Notre association à objet exclusivement cultuel, conformément
à la loi du 9 décembre 1905, a été pour
la première fois déclarée à la (sous-)préfecture
de [
], le [
], et a été rendue publique
par une insertion au journal officiel le [
]. Elle n'est pas
lucrative, sa gestion est désintéressée et
aucun avantage n'est procuré à ses membres.

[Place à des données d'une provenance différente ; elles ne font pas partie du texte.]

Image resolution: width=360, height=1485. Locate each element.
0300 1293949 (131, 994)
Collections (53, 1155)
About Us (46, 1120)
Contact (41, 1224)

Elle est
affiliée à la fédération [
] et
ses cultes sont localisés à [
]
Elle a déjà été autorisée à
bénéficier des dispositions des articles 200 et 238
bis du Code général des Impôts par arrêté
n° [
] de la Préfecture du [
] le [
].
(éventuellement)
Nous vous prions de trouver ci-joint :
Les statuts actuels de l'association ;
Le rapport moral et financier de l'année précédente
;
Un extrait du procès verbal de l'assemblée
générale portant approbation des actes de gestion
financière accomplis par le conseil d'administration ;
La liste des membres du conseil d'administration et
du bureau (nom, prénom, profession, domicile et nationalité)
;
Le nombre de membres majeurs et domiciliés
ou résidant dans la circonscription de l'association.
Nous restons à votre disposition pour vous transmettre toute
pièce complémentaire qui vous paraîtrait nécessaire
et vous prions de bien vouloir agréer, Monsieur le Directeur,
l'assurance de notre considération distinguée.